L’autore in questione si chiama Haruki Murakami, è nato a Kyoto nel 1949 e può vantare la traduzione delle sue opere in circa cinquanta lingue. La sua formazione di scrittore è stata profondamente influenzata dall’esperienza che lo ha visto aprire insieme alla moglie, nel 1974, un jazz bar nel quale preparava cocktail, leggeva e ascoltava le persone. Tra i premi vinti, figurano il World Fantasy Award, il Premio Franz Kafka e il Jerusalem Prize. Norwegian Wood è invece il titolo del primo libro che mi ha permesso di entrare a far parte del suo mondo, un mondo decisamente strano e particolare che non sono riuscita a ritrovare, fino ad ora, in nessun altro autore. È un mondo onirico, sospeso a metà tra realtà ed irrazionalità, in cui i personaggi si ritrovano spesso ad affrontare situazioni tutt’altro che ordinarie ma alle quali si adattano con facilità, quasi per inerzia, a volte semplicemente decidendo di arrendersi alla confusione.

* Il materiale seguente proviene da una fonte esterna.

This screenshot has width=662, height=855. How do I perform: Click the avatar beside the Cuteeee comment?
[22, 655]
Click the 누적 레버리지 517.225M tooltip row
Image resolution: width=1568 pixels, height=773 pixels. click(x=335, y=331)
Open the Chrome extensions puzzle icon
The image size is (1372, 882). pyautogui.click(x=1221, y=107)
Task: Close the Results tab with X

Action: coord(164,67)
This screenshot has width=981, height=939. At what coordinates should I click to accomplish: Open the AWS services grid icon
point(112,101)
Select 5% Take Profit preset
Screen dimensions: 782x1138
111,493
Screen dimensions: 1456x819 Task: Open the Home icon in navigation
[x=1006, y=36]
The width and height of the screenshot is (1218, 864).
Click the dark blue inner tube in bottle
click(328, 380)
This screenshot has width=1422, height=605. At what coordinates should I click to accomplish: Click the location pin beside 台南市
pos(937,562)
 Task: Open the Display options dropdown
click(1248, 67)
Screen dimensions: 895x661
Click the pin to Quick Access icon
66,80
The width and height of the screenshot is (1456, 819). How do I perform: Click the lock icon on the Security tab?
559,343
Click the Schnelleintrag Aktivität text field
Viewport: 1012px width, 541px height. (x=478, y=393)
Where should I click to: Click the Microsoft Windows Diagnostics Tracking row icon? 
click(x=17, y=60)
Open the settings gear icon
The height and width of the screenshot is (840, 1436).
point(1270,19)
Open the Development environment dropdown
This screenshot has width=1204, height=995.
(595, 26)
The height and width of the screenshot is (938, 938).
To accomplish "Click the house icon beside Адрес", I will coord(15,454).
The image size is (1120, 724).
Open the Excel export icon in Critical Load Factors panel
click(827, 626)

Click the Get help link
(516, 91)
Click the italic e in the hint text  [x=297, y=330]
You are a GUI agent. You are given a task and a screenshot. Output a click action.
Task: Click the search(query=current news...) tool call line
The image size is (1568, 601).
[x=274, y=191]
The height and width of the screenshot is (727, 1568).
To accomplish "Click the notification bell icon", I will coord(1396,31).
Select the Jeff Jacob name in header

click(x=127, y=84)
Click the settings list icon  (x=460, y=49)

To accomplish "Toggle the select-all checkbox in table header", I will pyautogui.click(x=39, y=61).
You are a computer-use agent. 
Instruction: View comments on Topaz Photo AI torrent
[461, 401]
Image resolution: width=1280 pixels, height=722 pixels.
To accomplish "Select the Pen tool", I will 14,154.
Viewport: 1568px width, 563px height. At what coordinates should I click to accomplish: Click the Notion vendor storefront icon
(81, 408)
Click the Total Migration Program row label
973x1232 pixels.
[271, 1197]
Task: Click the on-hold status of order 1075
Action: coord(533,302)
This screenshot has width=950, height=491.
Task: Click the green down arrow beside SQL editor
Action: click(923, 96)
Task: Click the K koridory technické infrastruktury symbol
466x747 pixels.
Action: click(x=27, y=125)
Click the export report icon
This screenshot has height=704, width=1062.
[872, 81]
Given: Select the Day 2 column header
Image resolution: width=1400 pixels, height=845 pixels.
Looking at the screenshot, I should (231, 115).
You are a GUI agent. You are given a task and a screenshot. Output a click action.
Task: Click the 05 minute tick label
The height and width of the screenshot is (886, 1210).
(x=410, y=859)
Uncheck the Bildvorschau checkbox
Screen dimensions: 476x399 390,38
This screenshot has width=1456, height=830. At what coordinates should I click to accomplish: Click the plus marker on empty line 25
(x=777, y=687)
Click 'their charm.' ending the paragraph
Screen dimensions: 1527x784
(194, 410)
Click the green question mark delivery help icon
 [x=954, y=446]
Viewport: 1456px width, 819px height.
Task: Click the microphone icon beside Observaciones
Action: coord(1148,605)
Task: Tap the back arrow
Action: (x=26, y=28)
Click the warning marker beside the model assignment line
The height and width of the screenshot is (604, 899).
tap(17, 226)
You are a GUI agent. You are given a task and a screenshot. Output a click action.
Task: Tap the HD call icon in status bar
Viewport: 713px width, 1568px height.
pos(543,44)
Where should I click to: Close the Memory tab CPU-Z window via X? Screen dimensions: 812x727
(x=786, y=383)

Le stranezze non sono introdotte in alcun modo, semplicemente sono lì, fanno naturalmente parte del racconto. Oh, e non aspettatevi finali soddisfacenti in cui tutte le vostre domande potranno avere risposta. Non ne troverete.
Tornando al libro, chiaramente il titolo si riferisce a una nota canzone dei Beatles, la quale è naturalmente molto presente all’interno del racconto. Devo dire che la storia è probabilmente l’unica relativamente normale tra quelle che ho letto, ma non per questo meno apprezzabile. Leggerla è un modo piuttosto immediato per comprendere la tecnica di Murakami: esplicita, diretta, che non si fa problemi ad affrontare tematiche relativamente delicate o problematiche. Trovo che questo modo di scrivere rifletta piuttosto bene quello che è generalmente lo stile comunicativo giapponese, stile che personalmente apprezzo davvero molto e che mi ha spinta, da tre anni a questa parte, al continuo acquisto dei suoi libri. A tal proposito, altre sue opere che mi sento caldamente di raccomandarvi sono 1Q84, diviso in tre libri, è un racconto principalmente fantastico che ruota attorno a un mondo con due lune; Kafka sulla spiaggia, incentrato sul mito di Edipo e sulla strana storia di un secondo protagonista alquanto particolare e Dance dance dance, tra i cui personaggi figurano una ragazzina di tredici anni, una receptionist piuttosto irritabile, un famoso attore, un poeta con un braccio solo e sei scheletri intenti a guardare la televisione seduti in un salotto di Honolulu. Un’altra caratteristica dei libri di Murakami è la grande passione che l’autore nutre per la musica, percepibile attraverso costanti citazioni di gruppi e canzoni che non mancano mai di fare da perfetto sottofondo alle sue storie. Tra i gruppi citati figurano gli Eagles, i Beach Boys, gli Abba, i Beatles, i Fleetwood Mac ed i Bee Gees. Insomma, a mio parere non gli manca proprio nulla e io certamente non voglio che manchi una sua citazione a conclusione di questo articolo. Quindi, eccovela, tratta direttamente dal suo discorso di accettazione del Jerusalem Prize.
Tra un muro alto e solido ed un uovo che si rompe contro di esso, starò sempre dalla parte dell’uovo.
Sì, non importa quanto il muro abbia ragione e quanto l’uovo abbia torto, io starò dalla parte dell’uovo.
Qualcun altro dovrà decidere ciò che è giusto e ciò che è sbagliato; sarà forse il tempo a farlo, o la storia.
Ma se ci fosse un romanziere che, per qualsivoglia ragione, scrivesse stando dalla parte del muro, che valore avrebbero le sue opere?